Немного согревшись и размяв онемевшие от ночного холода мышцы, воин огляделся. Желтовато-коричневые скалы Кезанкии остались у него за спиной, и теперь стоило лишь спуститься с пологих предгорных холмов, чтобы под ногами оказался не камень, а мягкий сыпучий песок пустыни, тянувшейся до самого Султанапура. Вспомнив о том, как сильно нагреваются к полудню барханы, северянин поморщился – хорошо сапоги на ногах, а то не избежать бы ожогов на ступнях. А если б еще лошадь была! Но она осталась далеко позади, на месте схватки с горным львом, когда могучий хищник сумел подобраться к месту предыдущей ночевки, не разбудив спавшего чутким сном путника, и одним ударом огромной лапой сломал несчастной лошади хребет. Проснувшись от отчаянного ржания умирающего животного, северянин вскочил, выхватил меч и после короткой битвы с раззадоренным запахом крови и недовольным внезапной помехой львом, обзавелся новым плащом, освежевав тушу тут же, при ярком свете луны.

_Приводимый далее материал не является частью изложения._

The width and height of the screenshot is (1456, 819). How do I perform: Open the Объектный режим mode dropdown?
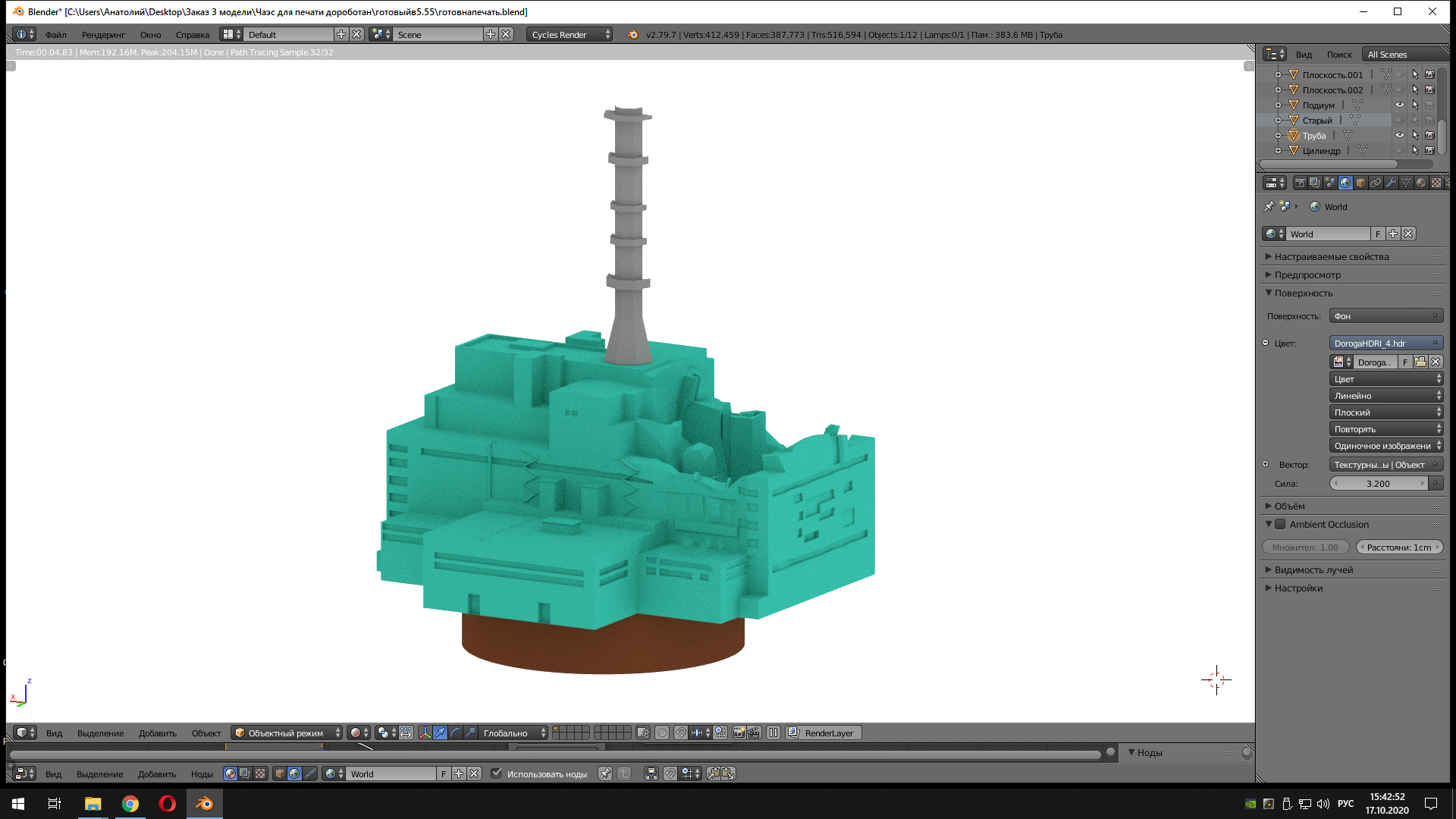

Внимательный взгляд воина скользнул по равнинам, без труда различая выбивающиеся из общего однообразия детали: чуть правее двигался караван, справа угадывалась пыльная зелень далекого оазиса; на самом горизонте едва виднелось белесое облачко – Султанапур, а еще дальше наливалась синью дымка над Внутренним Морем. Он рассчитывал сегодня, еще засветло, добраться до Султанапура, пусть до города и было не меньше трех-четырёх лиг. После долгого перехода по изрезанным ущельями и пропастями кряжам, короткий бросок по простершимся от подножий гор до моря Вилайет пескам не представлялся ему чрезмерно трудным или утомительным, хотя эти лиги и пролегали через песчаные барханы, где ходят одни полудикие кочевники да стада верблюдов.
Восточные склоны Кезанкийских гор, служившие границей империи Туран и Великих Пустынь, издавна считались местом недобрым. Туранцы старались избегать мертвых гор, преграждавших дорогу к Бритунии и Немедии. Обычно караваны из Султанапура должны были преодолеть вначале Хауран, затем Карпашские горы, чтобы доставить в немедийские города восхитительное оружие из Вендии и изделия мастеров Шангара и Хоарезма. Многие торговцы жаждали найти более короткий и безопасный путь, нежели тот, по которому всегда ходили в западные страны, и, нанимая добровольных разведчиков, отправляли их на поиски новых перевалов к западу от Султанапура. Не все добровольцы возвращались, а те, кому удавалось выжить в безводных и кишащих нечистью кручах Кезанкии, приходя назад, рассказывали всяческие ужасы об обитателях гор.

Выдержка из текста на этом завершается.